=== Try it ===
Please give back, word for word, only the lines starting at the one containing "Toggle the grid view icon" and ending at the one containing "Given: Switch filter editor to Code mode" within the material below.

=== Excerpted data ===
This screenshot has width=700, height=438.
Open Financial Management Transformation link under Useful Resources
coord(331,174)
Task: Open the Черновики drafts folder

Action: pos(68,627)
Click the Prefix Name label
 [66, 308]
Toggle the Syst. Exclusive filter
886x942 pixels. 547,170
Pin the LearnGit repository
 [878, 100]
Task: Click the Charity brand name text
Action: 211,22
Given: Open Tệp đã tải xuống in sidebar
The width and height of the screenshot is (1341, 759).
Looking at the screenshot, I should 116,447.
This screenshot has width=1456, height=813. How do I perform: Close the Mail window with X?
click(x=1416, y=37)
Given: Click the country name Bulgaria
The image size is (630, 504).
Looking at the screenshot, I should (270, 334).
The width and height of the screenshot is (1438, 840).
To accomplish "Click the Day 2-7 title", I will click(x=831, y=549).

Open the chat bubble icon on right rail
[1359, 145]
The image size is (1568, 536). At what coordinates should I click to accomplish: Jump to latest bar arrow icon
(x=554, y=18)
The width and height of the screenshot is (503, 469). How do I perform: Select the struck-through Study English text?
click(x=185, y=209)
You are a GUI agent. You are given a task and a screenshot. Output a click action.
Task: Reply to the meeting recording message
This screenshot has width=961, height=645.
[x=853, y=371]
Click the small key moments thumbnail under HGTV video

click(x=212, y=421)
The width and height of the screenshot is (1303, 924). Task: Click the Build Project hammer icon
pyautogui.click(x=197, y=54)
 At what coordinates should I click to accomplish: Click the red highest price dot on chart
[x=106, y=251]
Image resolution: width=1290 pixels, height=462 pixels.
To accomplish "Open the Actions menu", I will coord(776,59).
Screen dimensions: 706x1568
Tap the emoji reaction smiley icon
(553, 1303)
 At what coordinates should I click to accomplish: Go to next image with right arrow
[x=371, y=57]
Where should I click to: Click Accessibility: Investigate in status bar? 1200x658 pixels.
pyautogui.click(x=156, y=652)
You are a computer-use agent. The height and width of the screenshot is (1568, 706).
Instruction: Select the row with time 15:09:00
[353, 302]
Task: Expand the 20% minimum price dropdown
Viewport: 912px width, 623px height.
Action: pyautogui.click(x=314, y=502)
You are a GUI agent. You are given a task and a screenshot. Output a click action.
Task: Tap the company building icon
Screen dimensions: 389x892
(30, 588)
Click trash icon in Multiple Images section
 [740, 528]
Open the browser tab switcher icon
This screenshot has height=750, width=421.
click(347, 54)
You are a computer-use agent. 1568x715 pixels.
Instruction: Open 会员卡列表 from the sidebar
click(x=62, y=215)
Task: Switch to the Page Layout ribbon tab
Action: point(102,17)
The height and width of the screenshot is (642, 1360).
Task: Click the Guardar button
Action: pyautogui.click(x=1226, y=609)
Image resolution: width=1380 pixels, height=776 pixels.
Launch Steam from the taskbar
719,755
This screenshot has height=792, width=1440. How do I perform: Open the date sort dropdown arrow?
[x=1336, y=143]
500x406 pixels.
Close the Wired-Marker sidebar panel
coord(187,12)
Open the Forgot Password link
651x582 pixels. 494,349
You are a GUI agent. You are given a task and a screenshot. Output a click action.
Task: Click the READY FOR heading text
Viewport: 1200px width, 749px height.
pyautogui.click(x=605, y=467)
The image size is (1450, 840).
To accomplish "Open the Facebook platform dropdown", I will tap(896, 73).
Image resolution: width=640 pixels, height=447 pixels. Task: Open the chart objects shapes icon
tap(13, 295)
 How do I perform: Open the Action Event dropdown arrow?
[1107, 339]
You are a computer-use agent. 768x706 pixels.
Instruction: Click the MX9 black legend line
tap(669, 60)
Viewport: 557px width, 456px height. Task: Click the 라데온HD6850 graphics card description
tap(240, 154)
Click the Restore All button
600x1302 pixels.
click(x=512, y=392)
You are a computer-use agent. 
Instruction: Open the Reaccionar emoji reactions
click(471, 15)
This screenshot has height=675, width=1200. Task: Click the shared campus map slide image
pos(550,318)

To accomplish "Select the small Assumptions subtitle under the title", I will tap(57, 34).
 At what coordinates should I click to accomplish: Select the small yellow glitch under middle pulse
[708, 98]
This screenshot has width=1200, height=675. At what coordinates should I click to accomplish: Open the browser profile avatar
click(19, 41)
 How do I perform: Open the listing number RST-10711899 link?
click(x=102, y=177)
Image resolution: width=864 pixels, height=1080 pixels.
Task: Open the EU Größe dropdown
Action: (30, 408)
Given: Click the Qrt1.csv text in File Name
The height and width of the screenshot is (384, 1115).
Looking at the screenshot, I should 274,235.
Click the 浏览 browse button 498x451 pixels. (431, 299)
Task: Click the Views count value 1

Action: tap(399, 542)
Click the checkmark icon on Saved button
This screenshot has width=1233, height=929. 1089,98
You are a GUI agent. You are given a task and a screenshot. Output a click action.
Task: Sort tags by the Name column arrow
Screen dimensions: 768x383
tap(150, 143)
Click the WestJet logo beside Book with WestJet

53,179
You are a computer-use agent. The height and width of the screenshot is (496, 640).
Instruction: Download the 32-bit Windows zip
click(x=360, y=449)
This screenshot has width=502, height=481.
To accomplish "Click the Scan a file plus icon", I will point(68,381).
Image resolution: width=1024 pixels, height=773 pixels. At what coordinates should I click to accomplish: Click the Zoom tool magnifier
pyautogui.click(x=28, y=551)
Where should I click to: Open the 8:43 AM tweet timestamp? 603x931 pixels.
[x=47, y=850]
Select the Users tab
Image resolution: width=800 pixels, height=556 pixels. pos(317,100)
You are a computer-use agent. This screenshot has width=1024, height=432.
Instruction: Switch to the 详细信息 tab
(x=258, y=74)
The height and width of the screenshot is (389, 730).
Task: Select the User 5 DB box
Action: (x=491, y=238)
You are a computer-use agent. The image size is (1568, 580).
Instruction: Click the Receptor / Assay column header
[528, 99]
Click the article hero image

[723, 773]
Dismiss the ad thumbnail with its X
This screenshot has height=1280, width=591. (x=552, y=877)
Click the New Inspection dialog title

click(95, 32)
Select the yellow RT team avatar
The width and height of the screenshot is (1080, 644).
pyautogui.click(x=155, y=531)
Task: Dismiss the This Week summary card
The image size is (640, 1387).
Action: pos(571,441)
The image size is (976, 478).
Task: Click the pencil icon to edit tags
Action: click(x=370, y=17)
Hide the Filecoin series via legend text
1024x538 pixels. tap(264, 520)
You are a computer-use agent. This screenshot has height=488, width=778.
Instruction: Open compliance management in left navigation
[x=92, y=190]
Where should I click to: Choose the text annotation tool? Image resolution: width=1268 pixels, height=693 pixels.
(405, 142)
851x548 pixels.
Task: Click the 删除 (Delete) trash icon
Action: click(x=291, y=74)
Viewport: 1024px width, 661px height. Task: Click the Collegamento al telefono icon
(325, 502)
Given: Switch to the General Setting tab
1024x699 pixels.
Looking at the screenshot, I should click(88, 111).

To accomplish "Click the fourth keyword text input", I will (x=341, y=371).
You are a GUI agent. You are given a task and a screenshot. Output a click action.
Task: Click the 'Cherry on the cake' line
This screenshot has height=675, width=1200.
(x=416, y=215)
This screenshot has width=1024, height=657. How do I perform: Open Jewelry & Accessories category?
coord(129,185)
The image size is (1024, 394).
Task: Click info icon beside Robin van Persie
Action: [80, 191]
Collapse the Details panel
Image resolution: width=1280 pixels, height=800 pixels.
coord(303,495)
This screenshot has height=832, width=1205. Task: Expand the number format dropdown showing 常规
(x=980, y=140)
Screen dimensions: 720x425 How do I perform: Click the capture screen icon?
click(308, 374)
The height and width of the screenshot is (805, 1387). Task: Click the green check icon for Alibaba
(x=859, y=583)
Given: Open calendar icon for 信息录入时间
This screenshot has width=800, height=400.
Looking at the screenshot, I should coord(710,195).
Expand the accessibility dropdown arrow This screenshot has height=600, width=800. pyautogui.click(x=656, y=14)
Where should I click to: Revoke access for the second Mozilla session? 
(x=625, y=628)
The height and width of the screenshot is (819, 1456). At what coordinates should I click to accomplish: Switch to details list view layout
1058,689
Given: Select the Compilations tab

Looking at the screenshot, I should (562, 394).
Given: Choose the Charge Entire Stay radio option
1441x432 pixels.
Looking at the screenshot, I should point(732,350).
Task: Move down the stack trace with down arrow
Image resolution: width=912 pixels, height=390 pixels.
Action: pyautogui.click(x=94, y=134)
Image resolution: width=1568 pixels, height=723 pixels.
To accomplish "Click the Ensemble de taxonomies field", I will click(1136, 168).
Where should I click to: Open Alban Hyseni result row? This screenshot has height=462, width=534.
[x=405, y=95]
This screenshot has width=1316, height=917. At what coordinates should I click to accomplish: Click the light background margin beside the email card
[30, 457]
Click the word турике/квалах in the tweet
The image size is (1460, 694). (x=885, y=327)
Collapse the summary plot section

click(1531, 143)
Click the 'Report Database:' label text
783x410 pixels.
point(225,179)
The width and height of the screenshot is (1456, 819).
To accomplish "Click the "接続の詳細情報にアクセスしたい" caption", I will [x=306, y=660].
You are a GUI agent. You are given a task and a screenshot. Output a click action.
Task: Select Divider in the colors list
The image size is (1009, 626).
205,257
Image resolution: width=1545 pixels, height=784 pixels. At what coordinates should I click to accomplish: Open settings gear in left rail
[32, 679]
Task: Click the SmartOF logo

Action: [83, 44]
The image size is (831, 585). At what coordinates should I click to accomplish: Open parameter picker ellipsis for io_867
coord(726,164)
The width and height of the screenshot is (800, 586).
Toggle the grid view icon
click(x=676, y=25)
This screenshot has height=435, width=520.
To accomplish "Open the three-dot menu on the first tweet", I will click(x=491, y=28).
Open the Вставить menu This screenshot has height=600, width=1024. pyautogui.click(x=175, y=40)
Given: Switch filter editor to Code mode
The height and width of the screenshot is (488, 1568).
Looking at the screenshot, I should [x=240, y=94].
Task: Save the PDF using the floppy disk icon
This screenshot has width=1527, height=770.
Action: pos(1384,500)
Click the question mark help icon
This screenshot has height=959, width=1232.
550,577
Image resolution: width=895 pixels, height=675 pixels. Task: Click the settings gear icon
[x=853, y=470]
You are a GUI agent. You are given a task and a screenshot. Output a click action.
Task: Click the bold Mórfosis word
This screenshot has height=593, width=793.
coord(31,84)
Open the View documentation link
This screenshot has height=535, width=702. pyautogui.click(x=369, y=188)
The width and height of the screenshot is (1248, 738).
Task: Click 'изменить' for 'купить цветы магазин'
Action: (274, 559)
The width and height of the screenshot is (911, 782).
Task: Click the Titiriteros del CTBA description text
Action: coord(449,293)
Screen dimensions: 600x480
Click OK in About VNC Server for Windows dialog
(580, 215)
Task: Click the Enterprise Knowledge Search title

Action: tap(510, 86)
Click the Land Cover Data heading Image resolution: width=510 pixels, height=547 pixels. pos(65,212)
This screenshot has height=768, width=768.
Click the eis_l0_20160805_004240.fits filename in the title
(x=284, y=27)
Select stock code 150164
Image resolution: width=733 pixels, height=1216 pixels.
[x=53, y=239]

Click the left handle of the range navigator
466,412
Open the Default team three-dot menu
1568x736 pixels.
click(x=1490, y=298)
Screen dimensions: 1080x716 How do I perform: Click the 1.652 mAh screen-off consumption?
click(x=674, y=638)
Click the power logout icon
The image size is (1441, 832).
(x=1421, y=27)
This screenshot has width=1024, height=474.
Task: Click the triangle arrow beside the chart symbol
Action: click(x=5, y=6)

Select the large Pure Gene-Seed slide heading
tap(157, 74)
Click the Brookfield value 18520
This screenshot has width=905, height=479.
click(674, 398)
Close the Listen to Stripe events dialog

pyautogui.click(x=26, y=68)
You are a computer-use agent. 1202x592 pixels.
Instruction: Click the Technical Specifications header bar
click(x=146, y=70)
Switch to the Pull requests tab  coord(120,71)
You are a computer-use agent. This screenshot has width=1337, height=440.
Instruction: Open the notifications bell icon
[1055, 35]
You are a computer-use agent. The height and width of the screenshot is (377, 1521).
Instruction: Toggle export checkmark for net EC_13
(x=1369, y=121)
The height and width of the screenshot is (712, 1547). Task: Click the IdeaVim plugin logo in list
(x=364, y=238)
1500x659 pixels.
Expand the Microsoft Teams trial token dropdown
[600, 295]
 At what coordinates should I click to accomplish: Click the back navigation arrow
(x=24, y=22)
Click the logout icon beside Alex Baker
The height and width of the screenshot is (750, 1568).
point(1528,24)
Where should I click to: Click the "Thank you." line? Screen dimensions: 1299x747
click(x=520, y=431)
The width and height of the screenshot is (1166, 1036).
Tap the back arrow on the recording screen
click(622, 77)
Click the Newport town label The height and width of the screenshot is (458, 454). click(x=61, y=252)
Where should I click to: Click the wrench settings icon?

=== Final answer ===
Toggle the grid view icon
click(x=676, y=25)
This screenshot has height=435, width=520.
To accomplish "Open the three-dot menu on the first tweet", I will click(x=491, y=28).
Open the Вставить menu This screenshot has height=600, width=1024. pyautogui.click(x=175, y=40)
Given: Switch filter editor to Code mode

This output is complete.